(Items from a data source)
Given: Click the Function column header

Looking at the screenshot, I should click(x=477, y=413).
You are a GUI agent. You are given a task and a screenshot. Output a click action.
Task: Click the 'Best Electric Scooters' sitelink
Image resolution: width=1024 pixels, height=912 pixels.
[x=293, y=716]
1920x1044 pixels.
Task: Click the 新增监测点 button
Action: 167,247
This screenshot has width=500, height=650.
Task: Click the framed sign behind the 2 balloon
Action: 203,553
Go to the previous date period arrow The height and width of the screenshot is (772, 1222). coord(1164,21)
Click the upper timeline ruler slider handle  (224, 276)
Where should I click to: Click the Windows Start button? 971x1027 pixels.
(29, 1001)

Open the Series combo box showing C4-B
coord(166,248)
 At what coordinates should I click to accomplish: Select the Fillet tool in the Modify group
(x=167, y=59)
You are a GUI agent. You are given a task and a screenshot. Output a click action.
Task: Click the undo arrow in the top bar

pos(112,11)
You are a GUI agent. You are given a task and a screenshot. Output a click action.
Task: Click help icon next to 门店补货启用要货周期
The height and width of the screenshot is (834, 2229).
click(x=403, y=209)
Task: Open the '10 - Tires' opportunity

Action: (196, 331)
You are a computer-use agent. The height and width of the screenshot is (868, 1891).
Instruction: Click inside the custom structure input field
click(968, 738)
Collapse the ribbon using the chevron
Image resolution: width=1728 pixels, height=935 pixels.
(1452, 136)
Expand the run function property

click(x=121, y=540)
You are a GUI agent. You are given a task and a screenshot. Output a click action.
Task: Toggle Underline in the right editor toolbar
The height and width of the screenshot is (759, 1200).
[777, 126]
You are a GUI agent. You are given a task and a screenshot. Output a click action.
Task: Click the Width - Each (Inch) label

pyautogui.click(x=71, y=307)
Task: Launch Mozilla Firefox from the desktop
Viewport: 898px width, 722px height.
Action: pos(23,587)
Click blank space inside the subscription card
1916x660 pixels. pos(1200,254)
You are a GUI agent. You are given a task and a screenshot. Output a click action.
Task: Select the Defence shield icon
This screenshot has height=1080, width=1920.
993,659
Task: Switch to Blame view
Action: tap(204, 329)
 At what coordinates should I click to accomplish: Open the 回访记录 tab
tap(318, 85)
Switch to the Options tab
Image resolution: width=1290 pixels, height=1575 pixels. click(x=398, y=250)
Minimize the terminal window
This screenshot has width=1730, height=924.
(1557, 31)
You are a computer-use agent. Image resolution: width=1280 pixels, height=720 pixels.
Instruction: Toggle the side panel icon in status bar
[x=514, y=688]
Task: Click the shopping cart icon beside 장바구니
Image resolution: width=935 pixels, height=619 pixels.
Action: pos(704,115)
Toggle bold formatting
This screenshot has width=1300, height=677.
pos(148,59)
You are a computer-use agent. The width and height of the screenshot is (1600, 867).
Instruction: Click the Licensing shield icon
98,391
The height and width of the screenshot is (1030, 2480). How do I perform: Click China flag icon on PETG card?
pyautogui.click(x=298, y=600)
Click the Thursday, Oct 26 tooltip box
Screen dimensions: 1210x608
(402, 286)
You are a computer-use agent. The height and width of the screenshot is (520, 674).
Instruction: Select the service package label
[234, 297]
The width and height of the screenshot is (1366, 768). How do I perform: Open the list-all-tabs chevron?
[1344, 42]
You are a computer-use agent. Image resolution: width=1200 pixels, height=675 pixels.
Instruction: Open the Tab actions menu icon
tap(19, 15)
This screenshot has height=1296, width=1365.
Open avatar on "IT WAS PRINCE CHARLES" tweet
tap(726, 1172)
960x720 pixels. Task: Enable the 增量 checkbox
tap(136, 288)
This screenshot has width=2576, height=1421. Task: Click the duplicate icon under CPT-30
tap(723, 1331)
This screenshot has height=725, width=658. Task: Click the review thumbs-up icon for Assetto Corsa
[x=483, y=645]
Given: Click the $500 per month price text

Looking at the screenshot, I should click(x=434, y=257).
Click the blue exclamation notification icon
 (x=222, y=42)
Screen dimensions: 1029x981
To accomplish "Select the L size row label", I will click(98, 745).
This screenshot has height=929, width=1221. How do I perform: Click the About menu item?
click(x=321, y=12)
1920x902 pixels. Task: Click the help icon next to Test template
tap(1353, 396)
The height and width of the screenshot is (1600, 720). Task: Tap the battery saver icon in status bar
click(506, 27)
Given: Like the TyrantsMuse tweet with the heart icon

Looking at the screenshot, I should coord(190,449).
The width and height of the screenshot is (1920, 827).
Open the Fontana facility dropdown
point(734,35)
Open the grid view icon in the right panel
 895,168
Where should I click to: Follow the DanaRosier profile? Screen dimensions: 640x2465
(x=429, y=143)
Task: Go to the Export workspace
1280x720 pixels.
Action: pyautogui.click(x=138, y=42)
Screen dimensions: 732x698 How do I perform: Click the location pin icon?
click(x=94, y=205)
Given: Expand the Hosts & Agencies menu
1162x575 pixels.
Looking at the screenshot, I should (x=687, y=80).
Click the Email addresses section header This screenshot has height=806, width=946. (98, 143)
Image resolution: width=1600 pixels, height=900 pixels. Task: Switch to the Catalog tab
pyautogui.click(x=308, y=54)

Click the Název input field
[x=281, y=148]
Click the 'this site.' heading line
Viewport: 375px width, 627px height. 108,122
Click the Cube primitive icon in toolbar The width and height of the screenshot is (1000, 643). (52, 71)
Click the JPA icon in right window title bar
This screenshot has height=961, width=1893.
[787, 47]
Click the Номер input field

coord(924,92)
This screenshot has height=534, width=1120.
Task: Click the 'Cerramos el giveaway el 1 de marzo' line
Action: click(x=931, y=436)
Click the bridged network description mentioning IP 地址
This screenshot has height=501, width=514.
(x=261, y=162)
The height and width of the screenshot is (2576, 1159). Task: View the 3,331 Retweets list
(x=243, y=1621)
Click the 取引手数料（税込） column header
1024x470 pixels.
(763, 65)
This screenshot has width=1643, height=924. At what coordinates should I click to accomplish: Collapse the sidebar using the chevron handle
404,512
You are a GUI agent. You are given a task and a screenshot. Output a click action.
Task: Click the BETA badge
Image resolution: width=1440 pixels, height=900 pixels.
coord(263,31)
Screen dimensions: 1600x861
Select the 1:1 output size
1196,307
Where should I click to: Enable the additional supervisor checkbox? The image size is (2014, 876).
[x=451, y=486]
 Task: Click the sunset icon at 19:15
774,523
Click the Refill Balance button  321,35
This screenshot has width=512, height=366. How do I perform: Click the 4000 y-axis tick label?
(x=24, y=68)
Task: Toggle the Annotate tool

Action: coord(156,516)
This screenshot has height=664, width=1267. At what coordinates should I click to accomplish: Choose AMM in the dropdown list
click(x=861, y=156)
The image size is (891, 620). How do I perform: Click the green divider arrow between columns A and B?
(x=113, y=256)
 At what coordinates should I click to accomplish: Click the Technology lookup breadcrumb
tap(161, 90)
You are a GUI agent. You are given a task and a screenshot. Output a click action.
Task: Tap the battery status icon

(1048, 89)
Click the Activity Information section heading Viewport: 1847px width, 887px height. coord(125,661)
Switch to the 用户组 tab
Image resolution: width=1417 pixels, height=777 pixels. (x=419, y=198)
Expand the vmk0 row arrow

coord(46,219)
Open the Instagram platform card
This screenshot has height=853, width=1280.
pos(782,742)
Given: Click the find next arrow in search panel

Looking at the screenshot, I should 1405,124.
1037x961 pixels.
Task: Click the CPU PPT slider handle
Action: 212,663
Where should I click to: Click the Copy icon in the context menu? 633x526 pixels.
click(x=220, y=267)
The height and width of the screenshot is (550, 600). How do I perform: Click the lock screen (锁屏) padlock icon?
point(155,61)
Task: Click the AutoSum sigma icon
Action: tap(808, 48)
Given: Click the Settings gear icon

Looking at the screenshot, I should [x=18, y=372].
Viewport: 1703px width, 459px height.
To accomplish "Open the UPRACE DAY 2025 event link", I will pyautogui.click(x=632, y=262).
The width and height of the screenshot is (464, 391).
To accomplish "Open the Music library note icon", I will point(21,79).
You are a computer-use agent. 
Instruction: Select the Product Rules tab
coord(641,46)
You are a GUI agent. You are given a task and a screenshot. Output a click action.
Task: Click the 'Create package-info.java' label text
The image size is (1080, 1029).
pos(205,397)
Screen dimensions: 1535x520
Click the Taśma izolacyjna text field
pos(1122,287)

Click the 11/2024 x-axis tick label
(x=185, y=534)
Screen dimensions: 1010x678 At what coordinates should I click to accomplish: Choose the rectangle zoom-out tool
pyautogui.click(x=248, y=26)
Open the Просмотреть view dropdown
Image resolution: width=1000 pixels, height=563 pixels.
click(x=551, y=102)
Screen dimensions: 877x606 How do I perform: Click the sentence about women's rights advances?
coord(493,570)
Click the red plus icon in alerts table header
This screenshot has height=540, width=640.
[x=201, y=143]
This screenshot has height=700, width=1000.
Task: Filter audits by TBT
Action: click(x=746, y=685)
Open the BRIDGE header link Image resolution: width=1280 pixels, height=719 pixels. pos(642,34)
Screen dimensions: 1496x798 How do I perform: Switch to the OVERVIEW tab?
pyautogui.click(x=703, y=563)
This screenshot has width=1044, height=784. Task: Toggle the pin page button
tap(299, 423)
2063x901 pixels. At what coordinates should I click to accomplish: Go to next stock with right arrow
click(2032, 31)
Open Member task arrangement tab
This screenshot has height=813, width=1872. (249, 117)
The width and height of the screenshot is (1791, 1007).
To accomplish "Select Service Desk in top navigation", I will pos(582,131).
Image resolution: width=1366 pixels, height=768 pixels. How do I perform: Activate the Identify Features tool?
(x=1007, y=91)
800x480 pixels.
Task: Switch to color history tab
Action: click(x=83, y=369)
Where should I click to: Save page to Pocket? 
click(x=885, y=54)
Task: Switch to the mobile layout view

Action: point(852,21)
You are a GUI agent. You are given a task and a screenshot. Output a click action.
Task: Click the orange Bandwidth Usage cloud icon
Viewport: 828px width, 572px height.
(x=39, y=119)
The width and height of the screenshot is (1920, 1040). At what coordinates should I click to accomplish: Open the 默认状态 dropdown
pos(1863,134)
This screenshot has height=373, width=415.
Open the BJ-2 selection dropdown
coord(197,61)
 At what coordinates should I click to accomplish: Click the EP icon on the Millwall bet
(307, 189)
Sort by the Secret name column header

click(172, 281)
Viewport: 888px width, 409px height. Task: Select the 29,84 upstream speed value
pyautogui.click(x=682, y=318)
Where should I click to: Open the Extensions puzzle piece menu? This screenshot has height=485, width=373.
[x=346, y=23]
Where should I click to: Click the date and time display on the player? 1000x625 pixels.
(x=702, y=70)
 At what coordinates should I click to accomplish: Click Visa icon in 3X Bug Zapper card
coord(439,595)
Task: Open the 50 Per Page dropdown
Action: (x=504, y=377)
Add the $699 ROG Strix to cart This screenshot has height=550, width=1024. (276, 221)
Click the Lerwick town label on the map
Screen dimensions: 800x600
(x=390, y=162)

- Instructions to follow: For each line of the data that includes the word "computer", return a copy of it.

- Answer:
You are a computer-use agent. The height and width of the screenshot is (868, 1891).
You are a computer-use agent. Image resolution: width=1280 pixels, height=720 pixels.
You are a computer-use agent. The width and height of the screenshot is (1600, 867).
You are a computer-use agent. The height and width of the screenshot is (520, 674).
You are a computer-use agent. Image resolution: width=1200 pixels, height=675 pixels.
You are a computer-use agent. 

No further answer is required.